You also wouldn’t expect it would be a Brit who reminded a group of Canadian athletes what it meant to represent the maple leaf. But the 39-year-old did, when he was named head coach of the Canadian women’s soccer team nearly four years ago, after the admittedly “broken” team crashed out of the 2011 Women’s World Cup in Germany with no points.
The team analyzed the national anthem. Collectively, they can envision what form “we stand on guard for thee” takes on the field. They’ve articulated a “truth north,” and it’s all part of the game plan to get the team to the tournament final July 5 in Vancouver.

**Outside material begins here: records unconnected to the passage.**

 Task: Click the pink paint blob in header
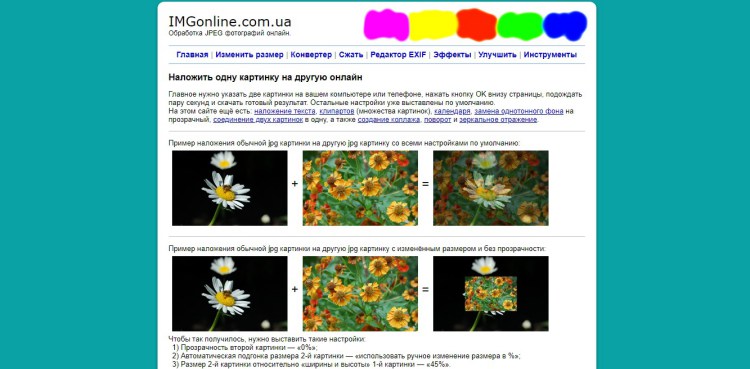click(x=386, y=25)
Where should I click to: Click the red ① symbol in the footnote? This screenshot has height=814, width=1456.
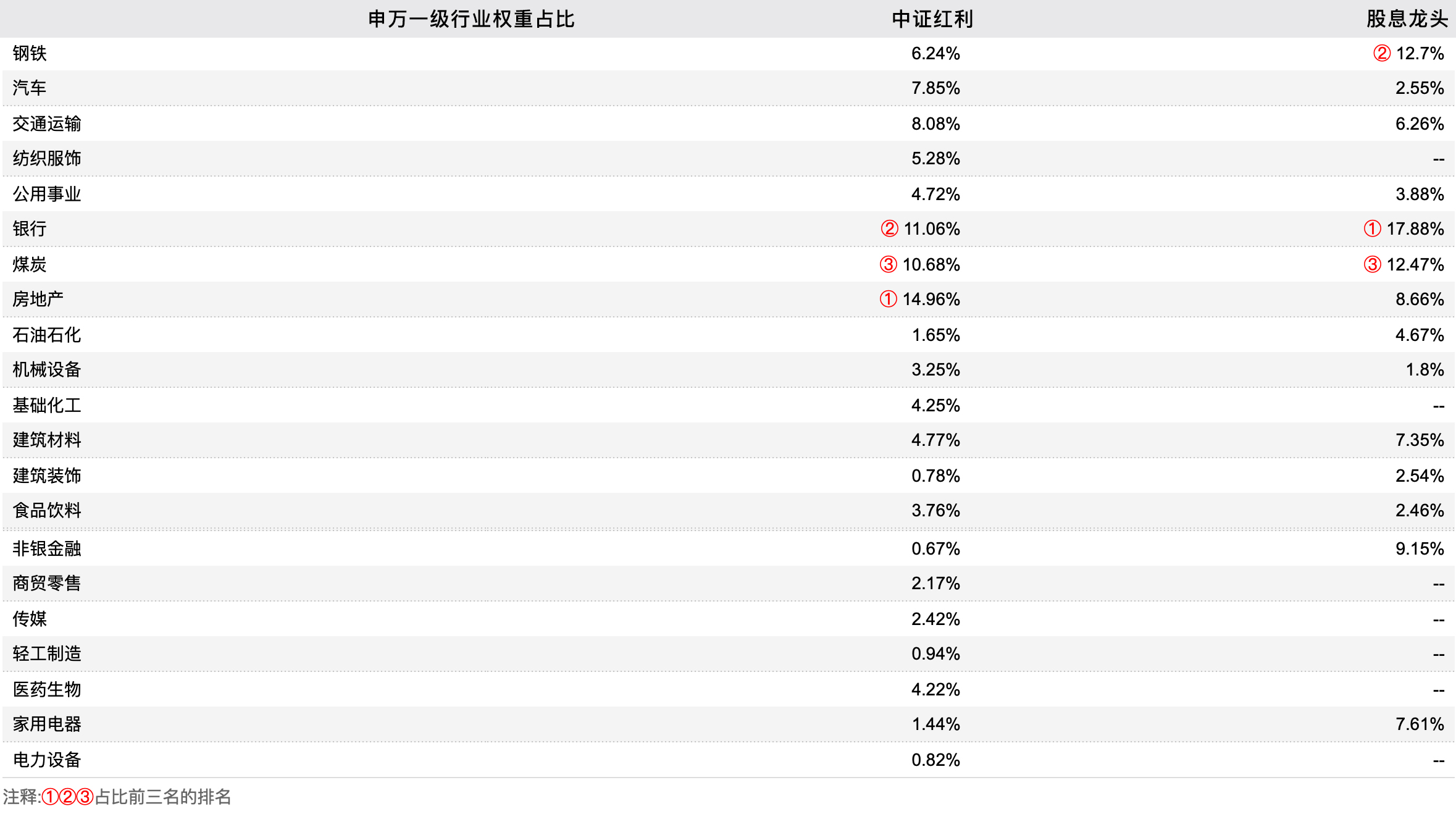(50, 797)
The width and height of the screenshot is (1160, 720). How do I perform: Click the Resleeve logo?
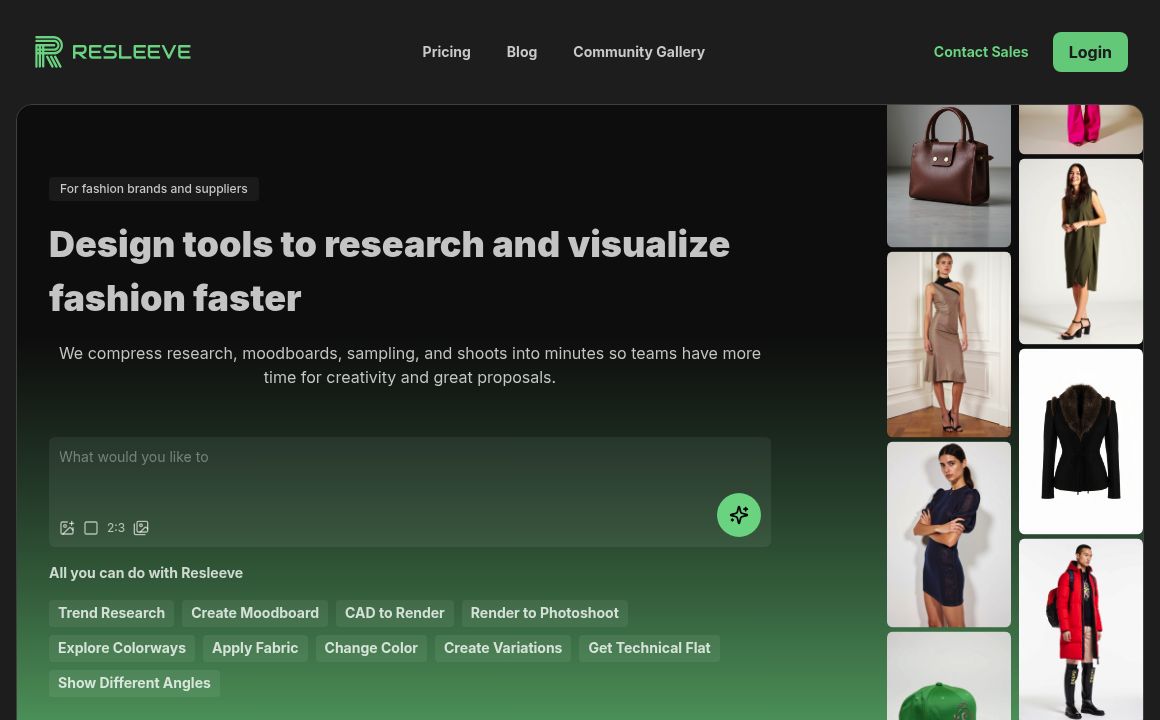[x=113, y=52]
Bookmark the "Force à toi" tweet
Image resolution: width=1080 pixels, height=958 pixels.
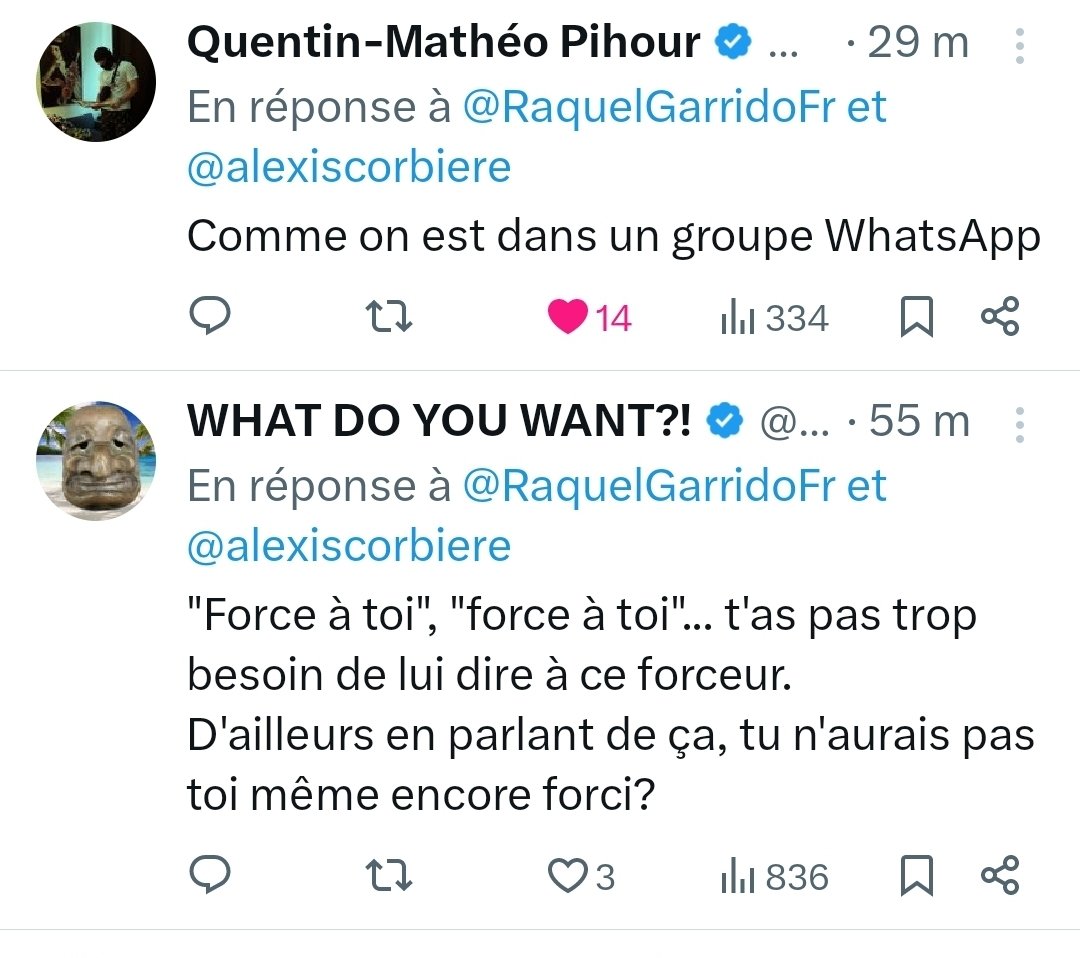click(917, 875)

Midfielder Diana Matheson has looked to him for support during an injury-laded eight months. Goalkeeper Karina LeBlanc, the country’s longest-serving player, counts on him to push her to be better every day. Christine Sinclair, one of the only household names to come out of Canadian soccer and the Lou Marsh trophy winner in 2012 as the country’s athlete of the year, calls him the best coach she’s ever had.
Despite the success, he’s striving for more. Even a chance to coach the English women two years ago couldn’t sway the manager, who wants to leave a legacy by landing his team on the podium consistently, producing Sinclairs more often and strengthening the base so there’s a wider and stronger pool of talented players to be selected.
“While my brother would say, ‘Look, you helped Canada win a bronze medal, it’s time to leave, John, the only way is down from here,’ we hadn’t built the system,” Herdman says. “My family expected us to come home and take that job on, but the job hadn’t been done here.”